Analysis of TORRO’s database for 1930–2009 identified 620 hailstorms that reached a significant, damaging intensity of H2 or more. The early summer experiences the highest proportion of such storms, with 50% occurring in June (27%) and July (23%). A separate analysis of hailstorms of intensity H5 or more (specifically H4–H5 or more and usually involving hail ≥50mm diameter) which have occurred in Great Britain from 1800 to 2009 indicated that the peak monthly incidence of these more severe storms is slightly later than for all hailstorms of intensity H2 or more, with July accounting for 41% of these events followed by June (21%); 93% occurred between May and August (Webb and Elsom, 2016). The full database of H5+ storms can be accessed in Appendix A of Extreme Weather: Forty years of the Tornado and Storm Research Organisation.
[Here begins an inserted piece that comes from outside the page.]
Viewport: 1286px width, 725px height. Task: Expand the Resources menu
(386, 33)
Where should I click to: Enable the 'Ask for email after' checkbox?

The area most frequently affected by hail damage extends from Lancashire, Greater Manchester, and Merseyside, southeastwards to the counties in and around the Thames Valley (Berkshire, Bedfordshire, Buckinghamshire, Hertfordshire, Oxfordshire) and Greater London, and to parts of East Anglia (Cambridgeshire, Essex and Suffolk). The geographical distribution of storms of H5 intensity or more indicates a conspicuous maximum occurrence towards the south-east Midlands and central East Anglia (Webb and Elsom, 2009 and 2016).

Webb, J.D.C., Elsom, D.M., Meaden, G.T. (2009) Severe hailstorms in Britain and Ireland, a climatological survey and hazard assessment. Atmospheric Research, 93, 587–616.

Webb, J.D.C., Elsom, D.M. Severe hailstorms in the United Kingdom and Ireland: a climatological survey with recent and historical case studies. In: Extreme Weather. Forty years of the Tornado and Storm Research Organisation (TORRO), 1st Edition. Wiley-Blackwell and John Wiley and Sons: Chichester, UK (Chapter 9).